NIHPA Author Manuscripts logoLink to NIHPA Author Manuscripts
. Author manuscript; available in PMC: 2019 Mar 21.
Published in final edited form as: Int J Biostat. 2017 May 20;13(1):/j/ijb.2017.13.issue-1/ijb-2016-0045/ijb-2016-0045.xml. doi: 10.1515/ijb-2016-0045

Characterizing Highly Benefited Patients in Randomized Clinical Trials

Vivek Charu 1, Paul B Rosenberg 2, Lon S Schneider 3, Lea T Drye 4, Lisa Rein 5, David Shade 6, Constantine G Lyketsos 7, Constantine E Frangakis *
PMCID: PMC6428065  NIHMSID: NIHMS1013117  PMID: 28541924

Abstract

Physicians and patients may choose a certain treatment only if it is predicted to have a large effect for the profile of that patient. We consider randomized controlled trials in which the clinical goal is to identify as many patients as possible that can highly benefit from the treatment. This is challenging with large numbers of covariate profiles, first, because the theoretical, exact method is not feasible, and, second, because usual model-based methods typically give incorrect results. Better, more recent methods use a two-stage approach, where a first stage estimates a working model to produce a scalar predictor of the treatment effect for each covariate profile; and a second stage estimates empirically a high-benefit group based on the first-stage predictor. The problem with these methods is that each of the two stages is usually agnostic about the role of the other one in addressing the clinical goal. We propose a method that characterizes highly benefited patients by linking model estimation directly to the particular clinical goal. It is shown that the new method has the following two key properties in comparison with existing approaches: first, the meaning of the solution with regard to the clinical goal is the same, and second, the value of the solution is the best that can be achieved when using the working model as a predictor, even if that model is incorrect. In the Citalopram for Agitation in Alzheimer’s Disease (CitAD) randomized controlled trial, the new method identifies substantially larger groups of highly benefited patients, many of whom are missed by the standard method.
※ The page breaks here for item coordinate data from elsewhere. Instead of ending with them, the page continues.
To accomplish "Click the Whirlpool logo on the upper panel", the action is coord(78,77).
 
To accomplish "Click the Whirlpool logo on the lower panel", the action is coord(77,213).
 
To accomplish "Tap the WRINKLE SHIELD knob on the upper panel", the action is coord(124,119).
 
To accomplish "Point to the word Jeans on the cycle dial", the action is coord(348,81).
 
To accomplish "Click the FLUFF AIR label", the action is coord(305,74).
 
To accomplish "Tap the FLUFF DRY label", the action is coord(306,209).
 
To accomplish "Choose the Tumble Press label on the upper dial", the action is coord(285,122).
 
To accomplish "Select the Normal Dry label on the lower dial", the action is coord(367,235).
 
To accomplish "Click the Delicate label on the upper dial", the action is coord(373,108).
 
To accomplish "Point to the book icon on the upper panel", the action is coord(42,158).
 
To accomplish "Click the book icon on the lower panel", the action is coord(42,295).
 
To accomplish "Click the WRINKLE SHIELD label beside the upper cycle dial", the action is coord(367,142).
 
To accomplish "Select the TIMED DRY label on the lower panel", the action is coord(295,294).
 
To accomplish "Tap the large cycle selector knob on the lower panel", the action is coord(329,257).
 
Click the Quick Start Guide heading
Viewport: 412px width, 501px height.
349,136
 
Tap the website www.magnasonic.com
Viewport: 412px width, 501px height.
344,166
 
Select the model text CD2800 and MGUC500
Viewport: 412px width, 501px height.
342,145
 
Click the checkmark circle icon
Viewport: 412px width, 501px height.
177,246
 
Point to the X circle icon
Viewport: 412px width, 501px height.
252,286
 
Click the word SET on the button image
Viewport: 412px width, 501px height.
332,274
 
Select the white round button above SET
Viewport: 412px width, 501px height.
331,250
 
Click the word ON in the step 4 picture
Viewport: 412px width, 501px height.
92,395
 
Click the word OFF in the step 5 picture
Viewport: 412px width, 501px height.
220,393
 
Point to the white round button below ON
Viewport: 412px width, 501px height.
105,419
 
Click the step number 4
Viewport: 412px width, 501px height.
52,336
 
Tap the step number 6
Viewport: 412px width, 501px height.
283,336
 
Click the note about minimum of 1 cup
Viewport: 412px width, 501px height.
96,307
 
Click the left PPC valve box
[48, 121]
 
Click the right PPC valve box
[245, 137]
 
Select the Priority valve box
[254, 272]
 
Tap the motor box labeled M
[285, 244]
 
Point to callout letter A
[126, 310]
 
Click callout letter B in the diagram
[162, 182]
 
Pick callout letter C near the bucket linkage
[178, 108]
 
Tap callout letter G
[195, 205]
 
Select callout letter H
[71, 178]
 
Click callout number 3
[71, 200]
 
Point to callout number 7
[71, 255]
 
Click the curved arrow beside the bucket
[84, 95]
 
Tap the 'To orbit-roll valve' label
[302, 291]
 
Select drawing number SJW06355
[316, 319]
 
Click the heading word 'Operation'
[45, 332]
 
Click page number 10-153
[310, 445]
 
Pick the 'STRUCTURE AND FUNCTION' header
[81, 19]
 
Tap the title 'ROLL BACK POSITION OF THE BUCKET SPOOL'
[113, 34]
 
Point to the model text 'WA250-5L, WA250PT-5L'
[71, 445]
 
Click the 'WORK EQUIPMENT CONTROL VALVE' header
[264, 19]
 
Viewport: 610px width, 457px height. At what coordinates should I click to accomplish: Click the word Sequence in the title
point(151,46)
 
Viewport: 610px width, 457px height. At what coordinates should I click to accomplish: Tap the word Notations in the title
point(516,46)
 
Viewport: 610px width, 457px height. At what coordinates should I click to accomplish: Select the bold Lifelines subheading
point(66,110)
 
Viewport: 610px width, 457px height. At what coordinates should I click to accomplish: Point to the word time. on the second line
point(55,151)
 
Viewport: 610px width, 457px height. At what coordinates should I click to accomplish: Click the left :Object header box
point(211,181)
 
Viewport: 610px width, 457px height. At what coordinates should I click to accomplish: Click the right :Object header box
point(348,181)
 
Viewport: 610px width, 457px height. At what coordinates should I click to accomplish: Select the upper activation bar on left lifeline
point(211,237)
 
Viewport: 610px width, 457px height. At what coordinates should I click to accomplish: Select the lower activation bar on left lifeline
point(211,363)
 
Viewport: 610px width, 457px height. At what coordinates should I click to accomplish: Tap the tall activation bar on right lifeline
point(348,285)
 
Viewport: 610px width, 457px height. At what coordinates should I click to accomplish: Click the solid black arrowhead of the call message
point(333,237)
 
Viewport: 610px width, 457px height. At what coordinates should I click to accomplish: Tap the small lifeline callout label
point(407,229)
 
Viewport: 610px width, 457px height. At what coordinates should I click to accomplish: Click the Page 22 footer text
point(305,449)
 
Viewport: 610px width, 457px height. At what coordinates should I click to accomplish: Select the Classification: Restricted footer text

Keywords: heterogeneity in treatment effects, Alzheimer’s disease, high benefit, RCT

1. Introduction

Patients often differ in their response to treatment, and characterizing this variation is crucial for the development of evidence-based, personalized treatment plans. In practice, treatments may be costly or may pose harm to patients (e.g. through adverse side effects or drug toxicity) and clinicians must balance treatment recommendations with each patient’s probability of response. Thus, there is considerable interest in the development and refinement of statistical methods capable of identifying patients with high versus low average treatment effect. For example, a recent randomized controlled trial in psychiatry evaluated the efficacy of citalopram for reducing agitation in patients with probable Alzheimer’s disease [1]. Although the estimated average treatment effect in the trial was positive, an adverse cardiac event occurred in a small proportion of people, and the treatment was associated with slight cognitive worsening. Additionally, only 40% of participants assigned to citalopram had a moderate or marked response compared to 26% of those assigned to placebo, and thus it would clearly be desirable to identify strong predictors of response. In this setting, the preferred clinical goal is to target the treatment to patients who are predicted to experience a large clinical benefit. In addition to providing practical recommendations regarding who should be targeted for treatment, identifying patients whose response to citalopram is large could help clarify the biological mechanisms for citalopram’s action in this population.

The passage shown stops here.